Sheet Pile Wall Design and Construction: A Practical Guide for Civil Engineer...Dr.Costas Sachpazis
 
Call for Papers - African Journal of Biological Sciences, E-ISSN: 2663-2187, ...
Call for Papers - African Journal of Biological Sciences, E-ISSN: 2663-2187, ...Call for Papers - African Journal of Biological Sciences, E-ISSN: 2663-2187, ...
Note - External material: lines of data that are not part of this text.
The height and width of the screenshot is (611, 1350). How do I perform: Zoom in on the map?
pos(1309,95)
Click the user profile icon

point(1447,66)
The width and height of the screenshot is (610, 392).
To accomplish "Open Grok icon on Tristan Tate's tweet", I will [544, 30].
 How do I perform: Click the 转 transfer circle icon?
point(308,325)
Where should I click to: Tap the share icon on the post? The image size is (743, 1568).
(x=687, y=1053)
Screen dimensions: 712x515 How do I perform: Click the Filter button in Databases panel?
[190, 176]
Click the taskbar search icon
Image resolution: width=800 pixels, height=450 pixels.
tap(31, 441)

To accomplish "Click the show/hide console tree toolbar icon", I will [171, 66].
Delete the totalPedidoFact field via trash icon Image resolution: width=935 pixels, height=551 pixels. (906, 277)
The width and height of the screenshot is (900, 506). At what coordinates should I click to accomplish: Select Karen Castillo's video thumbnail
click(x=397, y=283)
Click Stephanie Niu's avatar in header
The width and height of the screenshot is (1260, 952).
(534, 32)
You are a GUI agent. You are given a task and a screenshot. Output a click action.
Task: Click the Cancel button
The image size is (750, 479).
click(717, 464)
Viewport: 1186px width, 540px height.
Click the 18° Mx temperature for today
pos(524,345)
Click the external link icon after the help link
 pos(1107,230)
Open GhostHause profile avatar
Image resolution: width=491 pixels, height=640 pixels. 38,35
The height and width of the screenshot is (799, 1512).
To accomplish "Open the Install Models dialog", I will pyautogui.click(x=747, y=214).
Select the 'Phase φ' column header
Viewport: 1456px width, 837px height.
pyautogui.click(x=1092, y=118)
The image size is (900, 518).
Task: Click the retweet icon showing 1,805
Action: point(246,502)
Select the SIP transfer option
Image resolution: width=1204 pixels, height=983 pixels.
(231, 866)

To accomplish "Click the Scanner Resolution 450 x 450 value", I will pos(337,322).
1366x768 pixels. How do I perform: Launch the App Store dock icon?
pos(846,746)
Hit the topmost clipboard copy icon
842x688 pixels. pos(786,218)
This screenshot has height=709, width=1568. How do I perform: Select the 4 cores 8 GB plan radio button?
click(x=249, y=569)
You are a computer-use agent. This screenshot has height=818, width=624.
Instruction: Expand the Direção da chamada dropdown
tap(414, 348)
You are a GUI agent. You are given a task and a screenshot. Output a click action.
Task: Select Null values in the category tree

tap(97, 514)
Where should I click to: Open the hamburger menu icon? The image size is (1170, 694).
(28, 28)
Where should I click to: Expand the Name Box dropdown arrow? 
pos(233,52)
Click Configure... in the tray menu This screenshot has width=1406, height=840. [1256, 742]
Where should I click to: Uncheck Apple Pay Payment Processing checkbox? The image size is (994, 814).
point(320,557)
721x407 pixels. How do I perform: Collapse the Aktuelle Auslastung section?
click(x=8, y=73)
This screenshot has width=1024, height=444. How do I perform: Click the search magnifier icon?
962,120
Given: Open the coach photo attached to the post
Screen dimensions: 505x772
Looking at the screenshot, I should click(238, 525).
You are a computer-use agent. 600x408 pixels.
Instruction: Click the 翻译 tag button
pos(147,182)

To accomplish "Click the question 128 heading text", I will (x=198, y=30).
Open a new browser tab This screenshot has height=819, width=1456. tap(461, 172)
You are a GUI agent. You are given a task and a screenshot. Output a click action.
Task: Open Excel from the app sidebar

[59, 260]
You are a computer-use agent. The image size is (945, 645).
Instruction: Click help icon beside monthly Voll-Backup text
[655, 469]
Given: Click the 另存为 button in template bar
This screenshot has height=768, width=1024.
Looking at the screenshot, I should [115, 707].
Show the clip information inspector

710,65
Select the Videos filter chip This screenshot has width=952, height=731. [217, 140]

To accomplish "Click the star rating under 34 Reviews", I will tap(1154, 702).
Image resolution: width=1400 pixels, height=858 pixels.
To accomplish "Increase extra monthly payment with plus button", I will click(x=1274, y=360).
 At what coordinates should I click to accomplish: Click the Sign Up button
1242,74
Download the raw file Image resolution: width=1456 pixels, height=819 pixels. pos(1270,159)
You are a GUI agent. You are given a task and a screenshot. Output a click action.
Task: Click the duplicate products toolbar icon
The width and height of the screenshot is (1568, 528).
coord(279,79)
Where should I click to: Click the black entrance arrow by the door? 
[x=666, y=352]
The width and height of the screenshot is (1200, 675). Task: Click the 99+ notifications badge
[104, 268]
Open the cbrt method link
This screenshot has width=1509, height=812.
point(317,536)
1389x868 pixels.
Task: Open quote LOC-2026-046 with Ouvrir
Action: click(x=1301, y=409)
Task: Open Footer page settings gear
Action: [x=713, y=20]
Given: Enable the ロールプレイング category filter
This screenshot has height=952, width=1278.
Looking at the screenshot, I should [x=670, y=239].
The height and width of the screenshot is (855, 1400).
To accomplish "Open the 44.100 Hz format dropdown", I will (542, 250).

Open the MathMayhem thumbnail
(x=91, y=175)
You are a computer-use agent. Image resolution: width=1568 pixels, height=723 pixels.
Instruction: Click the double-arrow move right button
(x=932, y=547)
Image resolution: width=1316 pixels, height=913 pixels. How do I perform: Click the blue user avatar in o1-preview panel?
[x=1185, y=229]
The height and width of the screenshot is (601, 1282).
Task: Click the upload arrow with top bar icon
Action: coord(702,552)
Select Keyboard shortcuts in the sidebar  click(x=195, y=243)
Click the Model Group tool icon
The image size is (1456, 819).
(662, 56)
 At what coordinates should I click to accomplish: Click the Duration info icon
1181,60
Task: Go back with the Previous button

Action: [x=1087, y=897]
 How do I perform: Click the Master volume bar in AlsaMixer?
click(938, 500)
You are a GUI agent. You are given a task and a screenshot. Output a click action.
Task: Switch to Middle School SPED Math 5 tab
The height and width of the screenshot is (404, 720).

Call for Papers - African Journal of Biological Sciences, E-ISSN: 2663-2187, ...Christo Ananth
 
Porous Ceramics seminar and technical writing
Porous Ceramics seminar and technical writingPorous Ceramics seminar and technical writing
Porous Ceramics seminar and technical writingrakeshbaidya232001
 
College Call Girls Nashik Nehal 7001305949 Independent Escort Service Nashik
College Call Girls Nashik Nehal 7001305949 Independent Escort Service NashikCollege Call Girls Nashik Nehal 7001305949 Independent Escort Service Nashik
College Call Girls Nashik Nehal 7001305949 Independent Escort Service NashikCall Girls in Nagpur High Profile
 
Introduction to Multiple Access Protocol.pptx
Introduction to Multiple Access Protocol.pptxIntroduction to Multiple Access Protocol.pptx
Introduction to Multiple Access Protocol.pptxupamatechverse
 
Call Girls Service Nashik Vaishnavi 7001305949 Independent Escort Service Nashik
Call Girls Service Nashik Vaishnavi 7001305949 Independent Escort Service NashikCall Girls Service Nashik Vaishnavi 7001305949 Independent Escort Service Nashik
Call Girls Service Nashik Vaishnavi 7001305949 Independent Escort Service NashikCall Girls in Nagpur High Profile
 
Extrusion Processes and Their Limitations
Extrusion Processes and Their LimitationsExtrusion Processes and Their Limitations
Extrusion Processes and Their Limitations120cr0395
 
Software Development Life Cycle By Team Orange (Dept. of Pharmacy)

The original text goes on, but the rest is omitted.